The perils of outcomes based reimbursement

The perils of outcomes based reimbursement

Theoretically outcomes based reimbursement makes perfect sense and creates a win win scenario. Yet as with almost everything in this rapidly changing world of healthcare there is a flip side to this argument. Recently UnitedHealth, now the third largest pharmacy benefit manager, worked out a deal with hep C drugmaker Gilead to link payments to the performance of its pricey treatments. The company is also in the process of negotiating similar deals for other drugs.

However not everyone in the PBM space is a fan of this type of deal. According to Steve Miller CMO for rival PBM Express Scripts there are mitigating factors which impact outcomes. As he stated to Bloomberg; “If patients on this new drug go out and have a salty pizza and end up in the emergency room, is that the drug’s fault or the patient’s fault. If the patient isn’t adherent with taking the drug, is it the drug’s fault or the patient’s fault?”

This is the conundrum for nearly every payor that moves towards outcomes based reimbursement, where does patient adherence fall into the equation? This is a particular pointed question for patients with diabetes as a multitude of factors, not just medication adherence, impact outcomes.

The move towards outcomes based reimbursement also poses several challenges to diabetes drug and device makers. As Mr. Miller correctly points out there is no easy way to account for the role a patient plays when it comes to managing their disease.  As much as Diabetic Investor does not believe a patient should be penalized for not taking their meds in an outcomes based reimbursement environment where medication adherence can mean the difference between profit and loss this factor cannot be ignored.

Overall Diabetic Investor views this conundrum as a net positive for interconnected diabetes management (IDM) as both drug and device companies will use IDM as tool to improve medication adherence. IDM isn’t the lone answer and we can envision some patient pushback as there will be patients who view IDM as an intrusion into their lives. However a properly designed IDM system can be a valuable tool actually welcomed by patients and their physicians. The balancing act with IDM is how to help the patient without being overly intrusive.

Making this even more complex is how the diabetes patient population is divided, i.e. the needs of a patient with Type 2 diabetes are far different then the needs of a patient with Type 1 diabetes. Insulin using Type 2’s have different concerns than Type 2’s only taking oral medications. Insulin pump patients live much different lives than those following multiple daily injection (MDI) therapy.

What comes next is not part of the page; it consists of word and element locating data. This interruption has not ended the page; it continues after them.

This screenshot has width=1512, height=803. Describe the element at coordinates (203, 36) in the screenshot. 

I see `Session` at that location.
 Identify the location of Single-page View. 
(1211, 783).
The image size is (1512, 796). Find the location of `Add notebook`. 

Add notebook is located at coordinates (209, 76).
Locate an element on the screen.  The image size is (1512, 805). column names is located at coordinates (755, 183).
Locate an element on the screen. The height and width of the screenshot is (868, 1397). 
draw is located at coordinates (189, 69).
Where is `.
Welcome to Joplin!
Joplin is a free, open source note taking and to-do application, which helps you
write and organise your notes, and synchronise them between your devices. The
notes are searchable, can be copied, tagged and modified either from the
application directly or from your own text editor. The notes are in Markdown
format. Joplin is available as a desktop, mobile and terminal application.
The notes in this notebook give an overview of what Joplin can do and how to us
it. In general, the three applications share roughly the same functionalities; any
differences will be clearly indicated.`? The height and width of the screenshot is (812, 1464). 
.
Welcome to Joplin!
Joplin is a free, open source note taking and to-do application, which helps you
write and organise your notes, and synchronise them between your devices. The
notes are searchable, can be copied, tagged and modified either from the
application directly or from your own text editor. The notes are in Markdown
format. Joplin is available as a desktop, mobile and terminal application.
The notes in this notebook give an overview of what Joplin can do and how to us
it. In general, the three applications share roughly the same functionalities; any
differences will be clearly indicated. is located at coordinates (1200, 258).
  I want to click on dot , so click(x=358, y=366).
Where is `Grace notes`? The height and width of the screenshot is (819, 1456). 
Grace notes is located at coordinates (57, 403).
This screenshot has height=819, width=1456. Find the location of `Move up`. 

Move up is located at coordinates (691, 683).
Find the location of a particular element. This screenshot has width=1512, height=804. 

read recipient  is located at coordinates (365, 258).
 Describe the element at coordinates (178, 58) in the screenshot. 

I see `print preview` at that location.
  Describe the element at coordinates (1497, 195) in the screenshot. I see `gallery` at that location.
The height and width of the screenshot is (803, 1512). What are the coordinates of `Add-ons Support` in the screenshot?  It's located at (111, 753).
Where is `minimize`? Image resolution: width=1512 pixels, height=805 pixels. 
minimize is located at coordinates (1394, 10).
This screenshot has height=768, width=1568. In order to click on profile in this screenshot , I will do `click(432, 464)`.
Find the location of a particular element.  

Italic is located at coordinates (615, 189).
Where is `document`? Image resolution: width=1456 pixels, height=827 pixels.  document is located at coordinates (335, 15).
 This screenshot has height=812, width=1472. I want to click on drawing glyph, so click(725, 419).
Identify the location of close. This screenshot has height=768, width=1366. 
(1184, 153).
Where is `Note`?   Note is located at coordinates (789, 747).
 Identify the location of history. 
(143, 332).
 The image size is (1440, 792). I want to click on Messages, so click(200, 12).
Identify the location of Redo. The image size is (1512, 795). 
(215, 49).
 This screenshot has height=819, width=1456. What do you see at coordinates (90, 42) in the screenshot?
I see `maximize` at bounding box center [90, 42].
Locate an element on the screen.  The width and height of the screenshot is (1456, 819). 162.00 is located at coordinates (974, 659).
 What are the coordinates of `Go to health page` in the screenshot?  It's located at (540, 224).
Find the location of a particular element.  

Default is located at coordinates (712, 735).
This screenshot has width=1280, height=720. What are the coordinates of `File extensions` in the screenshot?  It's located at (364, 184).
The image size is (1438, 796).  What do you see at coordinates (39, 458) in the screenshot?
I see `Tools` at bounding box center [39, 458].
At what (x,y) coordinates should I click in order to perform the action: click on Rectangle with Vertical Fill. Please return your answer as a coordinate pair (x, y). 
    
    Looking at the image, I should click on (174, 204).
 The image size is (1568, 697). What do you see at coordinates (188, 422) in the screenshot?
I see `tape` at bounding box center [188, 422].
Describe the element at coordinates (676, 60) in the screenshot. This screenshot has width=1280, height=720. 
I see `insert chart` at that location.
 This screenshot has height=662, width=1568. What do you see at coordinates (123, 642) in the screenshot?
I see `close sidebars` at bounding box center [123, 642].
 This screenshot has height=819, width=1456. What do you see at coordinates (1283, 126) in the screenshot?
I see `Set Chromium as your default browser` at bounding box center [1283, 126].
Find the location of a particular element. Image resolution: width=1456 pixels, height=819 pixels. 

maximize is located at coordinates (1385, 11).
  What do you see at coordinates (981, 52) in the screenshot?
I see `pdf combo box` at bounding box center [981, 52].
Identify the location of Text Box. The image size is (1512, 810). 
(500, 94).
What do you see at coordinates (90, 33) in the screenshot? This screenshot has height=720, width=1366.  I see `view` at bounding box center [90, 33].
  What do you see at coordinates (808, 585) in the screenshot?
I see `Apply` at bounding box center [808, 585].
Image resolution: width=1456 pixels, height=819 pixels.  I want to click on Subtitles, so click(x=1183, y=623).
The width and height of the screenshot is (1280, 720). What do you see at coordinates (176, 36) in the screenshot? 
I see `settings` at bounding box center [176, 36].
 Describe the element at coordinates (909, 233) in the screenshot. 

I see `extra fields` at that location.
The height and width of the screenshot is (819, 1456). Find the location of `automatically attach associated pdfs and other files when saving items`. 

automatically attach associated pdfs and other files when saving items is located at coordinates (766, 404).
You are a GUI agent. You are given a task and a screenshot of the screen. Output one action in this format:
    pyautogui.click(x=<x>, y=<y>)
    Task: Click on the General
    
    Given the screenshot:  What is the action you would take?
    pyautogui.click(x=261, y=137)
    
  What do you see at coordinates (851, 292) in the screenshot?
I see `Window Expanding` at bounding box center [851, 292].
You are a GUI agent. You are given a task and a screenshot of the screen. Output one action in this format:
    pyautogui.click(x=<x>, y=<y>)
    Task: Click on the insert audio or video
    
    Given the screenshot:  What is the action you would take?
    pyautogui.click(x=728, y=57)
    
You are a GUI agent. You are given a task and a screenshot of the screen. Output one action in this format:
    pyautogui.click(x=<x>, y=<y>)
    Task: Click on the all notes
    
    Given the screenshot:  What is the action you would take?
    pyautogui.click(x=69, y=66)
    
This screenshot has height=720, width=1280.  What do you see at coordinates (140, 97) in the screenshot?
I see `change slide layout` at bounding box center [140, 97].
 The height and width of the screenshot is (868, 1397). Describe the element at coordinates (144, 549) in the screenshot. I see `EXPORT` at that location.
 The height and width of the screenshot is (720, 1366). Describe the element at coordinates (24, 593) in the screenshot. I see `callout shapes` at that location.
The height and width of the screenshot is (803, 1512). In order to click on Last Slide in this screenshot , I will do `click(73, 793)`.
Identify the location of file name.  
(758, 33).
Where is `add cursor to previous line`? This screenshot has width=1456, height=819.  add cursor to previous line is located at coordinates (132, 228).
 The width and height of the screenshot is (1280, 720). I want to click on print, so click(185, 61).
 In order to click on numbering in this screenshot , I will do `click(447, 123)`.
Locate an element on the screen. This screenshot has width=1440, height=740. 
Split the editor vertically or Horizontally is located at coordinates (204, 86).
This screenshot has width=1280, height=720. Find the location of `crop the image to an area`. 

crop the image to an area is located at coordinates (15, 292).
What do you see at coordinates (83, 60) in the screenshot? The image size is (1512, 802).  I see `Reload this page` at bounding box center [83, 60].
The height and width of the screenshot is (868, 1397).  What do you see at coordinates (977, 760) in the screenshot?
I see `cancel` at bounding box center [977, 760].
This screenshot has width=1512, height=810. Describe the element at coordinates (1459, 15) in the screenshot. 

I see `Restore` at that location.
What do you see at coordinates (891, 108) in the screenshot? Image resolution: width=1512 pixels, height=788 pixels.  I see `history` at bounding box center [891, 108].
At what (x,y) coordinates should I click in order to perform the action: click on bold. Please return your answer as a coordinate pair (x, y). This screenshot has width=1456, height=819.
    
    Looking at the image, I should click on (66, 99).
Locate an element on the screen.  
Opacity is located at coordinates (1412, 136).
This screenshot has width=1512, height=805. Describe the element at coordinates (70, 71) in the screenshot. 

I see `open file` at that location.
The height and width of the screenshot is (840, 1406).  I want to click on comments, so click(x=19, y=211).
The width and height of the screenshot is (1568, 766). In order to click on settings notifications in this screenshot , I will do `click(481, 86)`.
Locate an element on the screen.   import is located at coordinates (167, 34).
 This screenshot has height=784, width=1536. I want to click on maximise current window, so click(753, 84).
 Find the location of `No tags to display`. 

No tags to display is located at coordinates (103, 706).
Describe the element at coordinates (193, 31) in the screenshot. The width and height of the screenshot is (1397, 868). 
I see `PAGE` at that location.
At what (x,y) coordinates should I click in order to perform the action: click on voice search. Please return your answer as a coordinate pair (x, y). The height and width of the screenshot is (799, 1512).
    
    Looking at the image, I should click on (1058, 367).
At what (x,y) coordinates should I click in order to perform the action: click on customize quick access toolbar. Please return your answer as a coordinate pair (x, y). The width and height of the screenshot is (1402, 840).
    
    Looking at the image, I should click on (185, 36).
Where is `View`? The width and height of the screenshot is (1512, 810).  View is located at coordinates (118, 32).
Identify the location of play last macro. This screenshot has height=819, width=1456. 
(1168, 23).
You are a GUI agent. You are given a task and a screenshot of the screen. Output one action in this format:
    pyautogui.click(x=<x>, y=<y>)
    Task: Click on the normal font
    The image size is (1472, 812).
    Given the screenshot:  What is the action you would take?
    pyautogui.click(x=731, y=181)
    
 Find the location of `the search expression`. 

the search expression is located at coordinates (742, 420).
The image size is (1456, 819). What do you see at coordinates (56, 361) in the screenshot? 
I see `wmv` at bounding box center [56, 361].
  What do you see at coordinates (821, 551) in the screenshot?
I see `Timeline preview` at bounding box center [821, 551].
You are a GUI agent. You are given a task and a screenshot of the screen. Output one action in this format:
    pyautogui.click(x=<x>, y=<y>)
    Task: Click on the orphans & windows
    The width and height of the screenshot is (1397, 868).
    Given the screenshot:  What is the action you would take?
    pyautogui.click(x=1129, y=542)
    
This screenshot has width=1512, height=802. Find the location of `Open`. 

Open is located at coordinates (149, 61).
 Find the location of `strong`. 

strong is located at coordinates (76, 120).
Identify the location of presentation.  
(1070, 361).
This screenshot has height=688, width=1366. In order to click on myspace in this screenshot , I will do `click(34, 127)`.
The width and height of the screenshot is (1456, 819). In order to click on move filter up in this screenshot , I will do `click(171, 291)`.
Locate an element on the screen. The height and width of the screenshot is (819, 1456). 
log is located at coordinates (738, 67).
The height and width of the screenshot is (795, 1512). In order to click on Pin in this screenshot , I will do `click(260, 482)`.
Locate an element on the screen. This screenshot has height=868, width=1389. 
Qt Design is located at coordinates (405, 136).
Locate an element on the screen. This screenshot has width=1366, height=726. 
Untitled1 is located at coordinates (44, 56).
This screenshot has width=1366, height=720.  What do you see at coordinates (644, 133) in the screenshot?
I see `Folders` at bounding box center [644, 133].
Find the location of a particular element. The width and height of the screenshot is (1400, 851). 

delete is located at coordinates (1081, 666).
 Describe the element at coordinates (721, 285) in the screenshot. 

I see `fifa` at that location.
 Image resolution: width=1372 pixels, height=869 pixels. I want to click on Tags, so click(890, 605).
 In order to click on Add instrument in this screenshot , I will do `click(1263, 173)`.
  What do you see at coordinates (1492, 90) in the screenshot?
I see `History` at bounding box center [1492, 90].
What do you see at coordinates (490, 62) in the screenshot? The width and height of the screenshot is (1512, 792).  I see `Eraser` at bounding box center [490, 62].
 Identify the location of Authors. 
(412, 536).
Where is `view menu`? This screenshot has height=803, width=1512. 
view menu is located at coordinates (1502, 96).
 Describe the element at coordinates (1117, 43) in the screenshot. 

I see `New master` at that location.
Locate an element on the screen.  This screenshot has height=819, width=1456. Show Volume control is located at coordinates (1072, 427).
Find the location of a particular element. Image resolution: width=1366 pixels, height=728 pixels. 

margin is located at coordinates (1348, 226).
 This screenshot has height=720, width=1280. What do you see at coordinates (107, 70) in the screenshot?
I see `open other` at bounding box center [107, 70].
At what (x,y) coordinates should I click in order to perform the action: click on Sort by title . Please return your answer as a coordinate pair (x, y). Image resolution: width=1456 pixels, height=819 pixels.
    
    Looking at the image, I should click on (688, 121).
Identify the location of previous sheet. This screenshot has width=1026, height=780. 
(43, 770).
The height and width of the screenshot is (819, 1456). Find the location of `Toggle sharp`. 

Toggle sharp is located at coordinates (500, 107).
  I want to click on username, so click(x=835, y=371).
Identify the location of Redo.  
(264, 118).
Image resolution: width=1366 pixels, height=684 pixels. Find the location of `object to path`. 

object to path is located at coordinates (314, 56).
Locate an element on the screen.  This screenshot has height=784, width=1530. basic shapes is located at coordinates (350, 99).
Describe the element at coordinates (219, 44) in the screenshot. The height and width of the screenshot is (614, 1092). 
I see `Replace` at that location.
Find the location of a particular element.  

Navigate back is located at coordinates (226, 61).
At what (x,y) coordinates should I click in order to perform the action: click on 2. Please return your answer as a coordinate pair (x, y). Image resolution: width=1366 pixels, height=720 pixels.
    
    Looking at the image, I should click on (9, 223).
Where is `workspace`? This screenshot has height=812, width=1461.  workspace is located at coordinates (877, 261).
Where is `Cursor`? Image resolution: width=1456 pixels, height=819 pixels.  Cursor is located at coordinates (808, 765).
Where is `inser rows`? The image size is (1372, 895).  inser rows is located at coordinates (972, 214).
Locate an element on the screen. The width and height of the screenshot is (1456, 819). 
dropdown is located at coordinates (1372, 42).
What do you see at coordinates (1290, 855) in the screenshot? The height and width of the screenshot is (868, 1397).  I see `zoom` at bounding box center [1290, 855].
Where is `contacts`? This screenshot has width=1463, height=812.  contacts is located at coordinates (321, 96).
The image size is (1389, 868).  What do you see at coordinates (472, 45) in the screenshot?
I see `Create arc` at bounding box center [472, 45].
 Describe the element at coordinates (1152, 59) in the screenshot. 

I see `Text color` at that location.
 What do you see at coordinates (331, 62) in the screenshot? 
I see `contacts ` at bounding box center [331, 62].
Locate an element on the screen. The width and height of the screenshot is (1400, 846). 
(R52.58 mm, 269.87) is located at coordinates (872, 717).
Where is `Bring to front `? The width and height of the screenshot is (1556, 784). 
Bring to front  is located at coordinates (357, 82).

Diabetic Investor has long believed that at some point physicians would no longer prescribe individual drugs or devices for their patients with diabetes. That in the future they would prescribe a diabetes management system that would contain everything the patient needs to manage their diabetes. It should go without saying that IDM will be an integral part of this system.  IDM won’t solve every issue nor should it be viewed as some sort of silver bullet. Still we see IDM as a net positive that when used as intended can have a positive impact on outcomes.

The recent mega deals in the payor space and these moves towards pay for performance contracting are just one more reason we see IDM becoming the standard of care.  Outcomes based reimbursement is coming and binging with it some unique challenges. Fasten your seat belts this is going to be one crazy ride.